How do you like the new documentation anyways?

ldavenport4015
Community Participant

@sgergely Thanks for the quick reply! 

It's in the hands of ITS and they are working through the best way to implement the update to the table.

As to your question on the documentation - It's great! Our LMS Manager created our original documentation to check our CD2 warehouse data using the Canvas API, converting JSON to a spreadsheet for each table. This would have saved a ton of time! And I love the Entity Relationship Diagram  - I call it the "world according to Canvas". Thank you for your investment in documentation.

sgergely
Instructure
Instructure
Author
mclark19
Community Participant

@sgergely Not sure if this has been an issue with other institutions, but we aren't seeing "parent_assignment_id" in our data, though we are seeing the other two new columns ("type" and "has_sub_assignments"). We're using the JSON file format and have our own process (not DAP client). The key "parent_assignment_id" does not occur anywhere in the data file....

ldavenport4015
Community Participant

@mclark19 We successfully updated the database yesterday, but it took a couple of tries.

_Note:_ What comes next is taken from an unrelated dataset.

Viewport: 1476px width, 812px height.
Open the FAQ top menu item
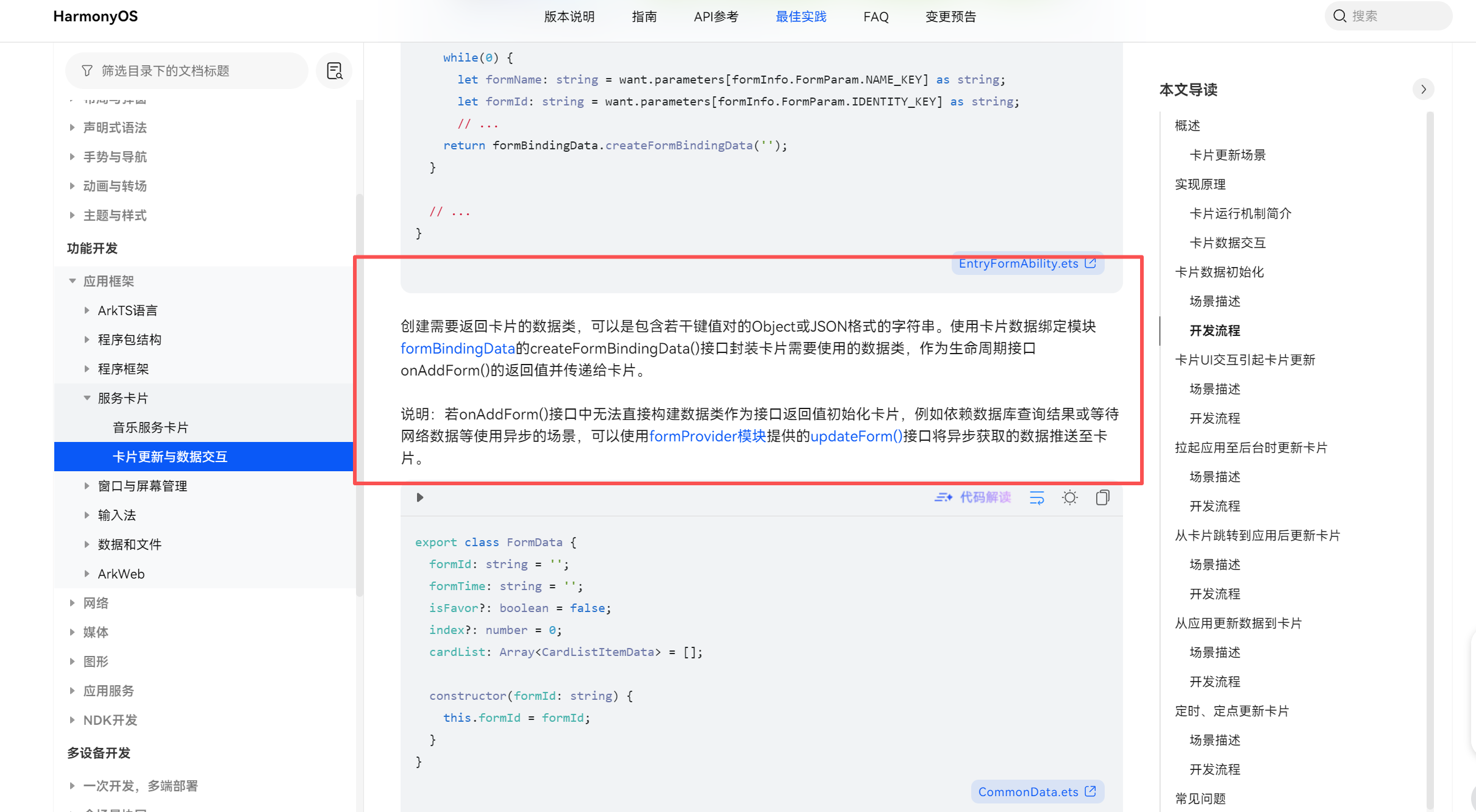(x=875, y=16)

We do have all three of the new columns in our assignments table.  The first run was a mess - missing a lot of data from all the tables and only one of the new columns on that table came in. I asked out IT folks if they had any advice for you, and they mentioned (just like @sgergely ) that it is very dependent on your process. But here is their reply: 

The only advice I can give, without looking at their solution, is to basically do what we did. If possible, run the process in steps. So first run the part that just reads the schema (creating an empty database). Then run the part that actually loads the data. If they can run their process but just focused on creating the affected table that would be even better. It really is hard to give advice on something like this without seeing exactly what they are doing though


Hope that helps!

mclark19
Community Participant

Thanks @ldavenport4015 . I've put in a ticket with Instructure. I pulled some data this morning and noticed that we had all three columns if I request TSV, but not if I request JSON, which is what our process uses. Not sure if it is just a timing issue (things getting cached in DAP as the change is getting rolled out) or some other issue.  We're pushing things to Redshift which is not ideal for dealing with things like schema changes. If we can get the data issue sorted out, I'm fairly confident we can get the rest of the process working. 

stimme
Community Coach
Community Coach

@mclark19 I suspect that columns with all null values are omitted from the objects in the JSON files. (For example, I found that the JSON for canvas.roles for my institution does not have deleted_at key/value pairs, and that seems to be because that column is null for every row.) Right now, parent_assignment_id should be null for all assignments (the parent assignment relationship seems to exist for graded discussions with checkpoints, which is scheduled for release next month). I would expect that key to appear once it has non-null values.

mclark19
Community Participant

Thanks @stimme. Yeah, that makes sense. We just managed a successful run. It turns out that the culprit in our case was the column ordering. Long story short, we use Redshift, so running an alter table command appends columns by default. We programmatically created a jsonpaths file based on the new schema, but that didn't account for the ordering mismatch between the schema specified by Instructure due to that appending behavior. I mistakenly attributed the failing job to the "missing" column in the data rather than the column ordering issue in the jsonpaths file, which is what Redshift uses to match the data with the columns. Thanks to all who weighed in.

sgergely
Instructure
Instructure
Author

Hey @mclark19@stimme, yes, JSONL skip values if they have value NULL. That is the reason you don't see it it in the jsonl format and see it in the TSV, CSV, Parquet formats. I have realized this should be added to our documentation, which I will update ASAP.

The columns are going to be used by Discussion Checkpoints which is not yet released as it is communicated here, this is why the columns are empty yet.